What the task asks: Please repeat the entries from the start up to and including the line with "Open the 10:26pm", word for word.
--- Begin Data entries ---
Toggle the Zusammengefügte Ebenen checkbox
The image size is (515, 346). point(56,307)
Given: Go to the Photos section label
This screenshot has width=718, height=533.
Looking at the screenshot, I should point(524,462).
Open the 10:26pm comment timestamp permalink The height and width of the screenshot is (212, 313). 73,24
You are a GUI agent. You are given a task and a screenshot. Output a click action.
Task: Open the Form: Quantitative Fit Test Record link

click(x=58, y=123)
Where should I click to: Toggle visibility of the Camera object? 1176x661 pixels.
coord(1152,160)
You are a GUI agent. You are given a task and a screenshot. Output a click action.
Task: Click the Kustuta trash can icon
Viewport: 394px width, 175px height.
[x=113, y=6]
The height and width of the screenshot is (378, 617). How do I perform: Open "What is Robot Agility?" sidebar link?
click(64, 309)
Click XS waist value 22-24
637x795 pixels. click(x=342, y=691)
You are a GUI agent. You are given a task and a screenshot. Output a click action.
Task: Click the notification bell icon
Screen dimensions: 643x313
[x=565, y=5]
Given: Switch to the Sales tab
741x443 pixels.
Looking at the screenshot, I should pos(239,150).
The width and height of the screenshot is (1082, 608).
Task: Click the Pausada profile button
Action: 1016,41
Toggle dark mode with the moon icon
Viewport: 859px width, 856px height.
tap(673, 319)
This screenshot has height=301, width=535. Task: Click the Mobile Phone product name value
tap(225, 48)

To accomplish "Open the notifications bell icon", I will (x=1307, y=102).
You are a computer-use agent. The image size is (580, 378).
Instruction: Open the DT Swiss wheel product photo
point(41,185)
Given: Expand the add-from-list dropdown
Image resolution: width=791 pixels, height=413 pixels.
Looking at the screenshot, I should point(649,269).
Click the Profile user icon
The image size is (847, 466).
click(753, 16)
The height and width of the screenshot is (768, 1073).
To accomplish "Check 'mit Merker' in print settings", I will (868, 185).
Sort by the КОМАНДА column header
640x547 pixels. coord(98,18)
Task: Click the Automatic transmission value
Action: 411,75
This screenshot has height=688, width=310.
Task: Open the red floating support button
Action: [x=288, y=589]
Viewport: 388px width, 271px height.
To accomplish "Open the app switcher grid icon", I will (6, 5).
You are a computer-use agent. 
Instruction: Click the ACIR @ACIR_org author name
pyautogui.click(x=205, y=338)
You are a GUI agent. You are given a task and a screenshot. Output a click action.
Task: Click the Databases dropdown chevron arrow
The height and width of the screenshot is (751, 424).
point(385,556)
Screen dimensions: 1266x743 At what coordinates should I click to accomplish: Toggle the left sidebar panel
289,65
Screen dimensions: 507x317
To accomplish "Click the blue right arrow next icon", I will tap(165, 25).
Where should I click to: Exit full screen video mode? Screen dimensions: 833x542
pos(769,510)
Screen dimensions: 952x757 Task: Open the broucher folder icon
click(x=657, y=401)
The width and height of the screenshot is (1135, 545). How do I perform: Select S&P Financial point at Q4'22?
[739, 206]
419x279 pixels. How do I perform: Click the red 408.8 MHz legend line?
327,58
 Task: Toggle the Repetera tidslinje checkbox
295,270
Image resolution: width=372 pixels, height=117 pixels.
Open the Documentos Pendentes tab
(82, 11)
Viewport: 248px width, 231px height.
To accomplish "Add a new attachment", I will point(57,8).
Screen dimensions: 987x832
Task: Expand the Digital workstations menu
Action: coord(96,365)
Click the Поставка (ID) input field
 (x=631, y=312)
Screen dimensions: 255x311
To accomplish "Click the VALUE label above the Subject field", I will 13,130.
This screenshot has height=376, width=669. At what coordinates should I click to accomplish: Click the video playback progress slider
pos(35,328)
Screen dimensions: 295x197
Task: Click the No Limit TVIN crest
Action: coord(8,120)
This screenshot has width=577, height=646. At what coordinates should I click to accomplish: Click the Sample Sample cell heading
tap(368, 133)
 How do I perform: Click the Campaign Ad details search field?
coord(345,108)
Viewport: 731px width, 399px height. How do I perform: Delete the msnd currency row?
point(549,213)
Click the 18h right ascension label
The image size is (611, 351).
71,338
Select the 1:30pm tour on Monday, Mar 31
--- End Data entries ---
Exercise response:
Toggle the Zusammengefügte Ebenen checkbox
The image size is (515, 346). point(56,307)
Given: Go to the Photos section label
This screenshot has width=718, height=533.
Looking at the screenshot, I should point(524,462).
Open the 10:26pm comment timestamp permalink The height and width of the screenshot is (212, 313). 73,24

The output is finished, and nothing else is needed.